Elle renvoya une seconde fois. La petite blonde soupira, pendant qu’elle cherchât un sac de rechange dans les tiroirs. Pendant ce temps, la punk refermait celui qu’elle venait d’user et s’installa à côté de la corbeille.

— Allons, ce n’était rien comme cauchemar, dit Estelle. Au moins ce n’est pas comme la fois où je les ai croisés dans notre toilette, alors que Papa Flint lui faisait une fél…

— Je ne veux pas savoir, trancha son amie, qui ramassa le sac en plastique de la main de celle-ci. Arrête de me mettre ces images dans la tête, je…

Puis, par accident, elle frôla la peau de sa porteuse et eut un flash dans son esprit. Elle vit Flint Markios, penché à genoux, alors qu’il profitait de son imposant mari… L’effet fut instantané : la pauvre guerrière ouvrit le nouveau sac et dégueula.

— Ça m’apprendra à manger trop de champignons frais… fit la musicienne.

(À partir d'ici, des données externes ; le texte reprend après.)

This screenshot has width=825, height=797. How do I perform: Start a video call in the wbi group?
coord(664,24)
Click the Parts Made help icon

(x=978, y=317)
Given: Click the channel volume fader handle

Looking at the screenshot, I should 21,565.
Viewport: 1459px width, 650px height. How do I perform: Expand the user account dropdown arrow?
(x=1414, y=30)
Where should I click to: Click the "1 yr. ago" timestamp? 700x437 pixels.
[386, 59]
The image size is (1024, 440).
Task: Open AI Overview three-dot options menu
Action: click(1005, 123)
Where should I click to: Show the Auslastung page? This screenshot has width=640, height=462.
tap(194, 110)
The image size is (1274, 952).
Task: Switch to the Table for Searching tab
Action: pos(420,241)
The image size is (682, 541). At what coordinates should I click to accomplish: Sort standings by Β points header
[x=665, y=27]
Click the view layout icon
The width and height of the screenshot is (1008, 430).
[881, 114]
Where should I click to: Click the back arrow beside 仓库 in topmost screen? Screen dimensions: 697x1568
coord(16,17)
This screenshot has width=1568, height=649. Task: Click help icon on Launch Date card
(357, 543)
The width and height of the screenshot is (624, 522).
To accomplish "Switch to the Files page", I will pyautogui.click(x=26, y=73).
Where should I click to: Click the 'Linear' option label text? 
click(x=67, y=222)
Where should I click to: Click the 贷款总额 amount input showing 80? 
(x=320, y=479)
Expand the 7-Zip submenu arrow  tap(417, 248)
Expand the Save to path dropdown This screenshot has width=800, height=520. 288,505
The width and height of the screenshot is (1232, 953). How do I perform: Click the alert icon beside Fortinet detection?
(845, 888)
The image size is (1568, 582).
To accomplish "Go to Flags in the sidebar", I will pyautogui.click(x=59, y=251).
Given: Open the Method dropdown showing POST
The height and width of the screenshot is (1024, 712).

— Tu fais un empoisonnement alimentaire, je crois, déclara Estelle. Fais attention, la prochaine fois que tu en cueilleras.

— C’est encore ces maudites amanites ! Je ne retiens jamais lesquelles sont comestibles… En plus, on n’y voit rien dans le noir.

— Tu devrais peut-être aller t’allonger…

— Bonne idée…

— As-tu besoin d’une potion contre la nausée ?

— Tant que tu ne me parles plus de tes parents pour quelques heures, ça ira…

Kylie ferma le deuxième sac et sortit avec les deux paquets pour aller les jeter à l’extérieur du manoir. Estelle soupira de soulagement. Elle savait que ses parents pouvaient être très excentriques et controversés dans leurs activités amoureuses, mais pas au point d’en tomber malade elle-même. Elle se souvint une fois que Misaki s’était tellement inquiété pour la sécurité de l’adolescente qu’elle avait offert de l’héberger quelque temps, histoire de rammener Flint et Gabriel à l’ordre. Évidemment, Estelle avait refusé car ses parents ne la gênait pas du tout.

Alors qu’elle vérifia la truite dans la panne à frire, Estelle se demanda si l’odeur avait empiré l’état de son amie. Elle non plus n’avait jamais aimé cet arôme, toutefois c’était mieux que rien.

Elle avait trouvée des oignons sauvages, ce matin-là et en aurait mis dans cette recette, cependant elle s’était souvenu que les jumeaux y étaient allergiques. C’est Gabriel qui avait reçu cette information, le jour même de leur recrutement. Estelle avait choisi de remplacer ça par de la ciboulette, puisque ses amis en mangeaient à grandes quantités, sans avoir de mauvaises réactions.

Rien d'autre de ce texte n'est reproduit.